Mundo Drakon, continente Cassiopeia, reino Tebryn, ano 519. Um grupo de estranhos caminha vagarosamente em uma estrada de terra ao extremo leste do Condado dos Segredos, são quatro.
À frente, uma orgulhosa fira anda com a mão em sua espada e com o peito estufado. Possui cabelos castanhos e, assim como outros de sua raça, tem pele alaranjada e olhos completamente brancos, mas diferencia-se por um fator específico: o calor constante que seu corpo emite, esquentando tudo e todos ao seu redor. Essa característica geralmente incomoda as pessoas, mas nesta noite fria e úmida, é bem vinda.
Na retaguarda, um aesir anda em silêncio, carregando um grande machado em suas costas. É um homem alto, até para os padrões de sua raça, alcançando 250 centímetros de altura, e seus músculos parecem ser feitos de puro aço. Seus ombros são adornados pela pele de um lobo bestial, com a cabeça da fera descansando sobre seu ombro esquerdo.

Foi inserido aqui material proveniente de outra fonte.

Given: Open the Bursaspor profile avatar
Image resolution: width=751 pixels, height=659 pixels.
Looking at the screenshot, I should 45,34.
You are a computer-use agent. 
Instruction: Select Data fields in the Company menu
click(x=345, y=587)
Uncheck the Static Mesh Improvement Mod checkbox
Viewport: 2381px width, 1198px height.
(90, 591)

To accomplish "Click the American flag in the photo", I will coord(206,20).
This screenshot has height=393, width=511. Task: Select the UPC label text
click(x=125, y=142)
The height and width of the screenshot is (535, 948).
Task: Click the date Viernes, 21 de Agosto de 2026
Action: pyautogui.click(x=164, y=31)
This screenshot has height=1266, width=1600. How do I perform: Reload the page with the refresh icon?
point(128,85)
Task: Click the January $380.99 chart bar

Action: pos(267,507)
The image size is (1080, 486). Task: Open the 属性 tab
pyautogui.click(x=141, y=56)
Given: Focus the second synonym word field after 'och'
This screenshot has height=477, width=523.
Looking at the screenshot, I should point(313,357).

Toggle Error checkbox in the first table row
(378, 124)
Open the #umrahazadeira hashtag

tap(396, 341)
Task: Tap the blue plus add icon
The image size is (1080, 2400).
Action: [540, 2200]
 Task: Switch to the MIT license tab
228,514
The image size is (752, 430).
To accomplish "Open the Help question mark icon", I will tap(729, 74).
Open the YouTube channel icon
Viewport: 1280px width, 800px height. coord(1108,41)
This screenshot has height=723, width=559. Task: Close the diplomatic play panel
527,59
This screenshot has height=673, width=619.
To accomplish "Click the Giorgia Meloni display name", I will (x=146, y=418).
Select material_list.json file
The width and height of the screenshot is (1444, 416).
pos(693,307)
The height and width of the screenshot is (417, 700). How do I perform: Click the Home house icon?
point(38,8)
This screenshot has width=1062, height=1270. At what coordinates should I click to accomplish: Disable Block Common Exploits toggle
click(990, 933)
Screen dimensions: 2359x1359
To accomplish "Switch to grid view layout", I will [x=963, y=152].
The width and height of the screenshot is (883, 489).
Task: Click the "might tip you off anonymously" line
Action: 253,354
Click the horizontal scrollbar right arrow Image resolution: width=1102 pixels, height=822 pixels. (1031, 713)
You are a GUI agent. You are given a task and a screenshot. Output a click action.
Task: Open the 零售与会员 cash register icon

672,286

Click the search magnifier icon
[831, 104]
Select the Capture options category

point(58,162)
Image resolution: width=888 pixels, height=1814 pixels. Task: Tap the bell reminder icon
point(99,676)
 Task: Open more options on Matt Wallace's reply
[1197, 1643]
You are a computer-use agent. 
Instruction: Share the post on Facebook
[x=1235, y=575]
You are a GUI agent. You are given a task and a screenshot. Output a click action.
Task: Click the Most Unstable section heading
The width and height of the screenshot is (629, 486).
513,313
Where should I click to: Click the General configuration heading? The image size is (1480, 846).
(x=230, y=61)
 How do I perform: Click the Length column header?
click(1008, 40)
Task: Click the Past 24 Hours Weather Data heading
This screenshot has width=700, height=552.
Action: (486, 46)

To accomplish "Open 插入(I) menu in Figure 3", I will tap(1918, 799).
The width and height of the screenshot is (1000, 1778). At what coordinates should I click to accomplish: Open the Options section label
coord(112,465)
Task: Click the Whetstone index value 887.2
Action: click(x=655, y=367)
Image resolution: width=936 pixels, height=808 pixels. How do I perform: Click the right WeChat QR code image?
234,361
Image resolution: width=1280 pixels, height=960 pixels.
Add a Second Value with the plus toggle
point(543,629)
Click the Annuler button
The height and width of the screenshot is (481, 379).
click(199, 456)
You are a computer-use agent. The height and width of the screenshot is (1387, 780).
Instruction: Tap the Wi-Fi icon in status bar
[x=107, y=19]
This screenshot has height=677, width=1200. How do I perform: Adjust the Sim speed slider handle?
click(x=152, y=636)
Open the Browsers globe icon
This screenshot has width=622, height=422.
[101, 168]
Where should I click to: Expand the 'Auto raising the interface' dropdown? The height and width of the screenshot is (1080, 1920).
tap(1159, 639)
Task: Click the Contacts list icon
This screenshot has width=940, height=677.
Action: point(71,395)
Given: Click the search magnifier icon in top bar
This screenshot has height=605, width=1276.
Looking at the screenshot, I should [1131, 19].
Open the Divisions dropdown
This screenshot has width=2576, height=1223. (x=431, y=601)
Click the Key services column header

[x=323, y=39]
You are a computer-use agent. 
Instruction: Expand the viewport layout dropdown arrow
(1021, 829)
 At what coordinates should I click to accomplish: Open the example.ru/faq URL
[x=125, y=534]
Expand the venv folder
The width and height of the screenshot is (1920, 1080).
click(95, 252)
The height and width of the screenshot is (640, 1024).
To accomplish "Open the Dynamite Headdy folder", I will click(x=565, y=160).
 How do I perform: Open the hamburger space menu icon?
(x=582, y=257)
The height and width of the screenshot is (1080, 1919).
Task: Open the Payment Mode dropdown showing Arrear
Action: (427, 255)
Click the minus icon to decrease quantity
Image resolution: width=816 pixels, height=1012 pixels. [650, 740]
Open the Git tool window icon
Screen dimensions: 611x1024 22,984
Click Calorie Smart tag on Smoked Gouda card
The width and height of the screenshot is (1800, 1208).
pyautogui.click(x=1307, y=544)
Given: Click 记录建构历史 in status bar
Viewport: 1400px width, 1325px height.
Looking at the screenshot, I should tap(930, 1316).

Graciosamente, um tailox caminha enquanto conta histórias sobre antigos heróis. O homem raposa veste roupas leves e coloridas, mas reforçadas nas partes onde importa e envolvidas por uma escura capa esvoaçante. Ele narra os contos enquanto faz cortes no ar com seu sabre e interpreta os personagens das histórias. Porém, não são seus modos ou vestes que chamam a atenção, mas sim sua pelagem completamente branca.
Para concluir, de maneira desajeitada e aparentando cansaço, um levent, vestindo uma armadura e carregando um escudo, caminha tentando não ficar para trás. Mesmo para um levent, uma raça de pequenos homens alados, seu tamanho é diminuto, e ele realmente não parece ter se acostumado com todo seu equipamento ainda. Por cima da armadura, vão mantos brancos e no escudo vai o emblema do Arquipélago das Três Irmãs.
- Então o Mastim grita “Lupon, não se atreva a morrer antes que eu te prenda!” - diz o tailox fazendo um salto, dessa vez escorregando e esbarrando na guerreira fira.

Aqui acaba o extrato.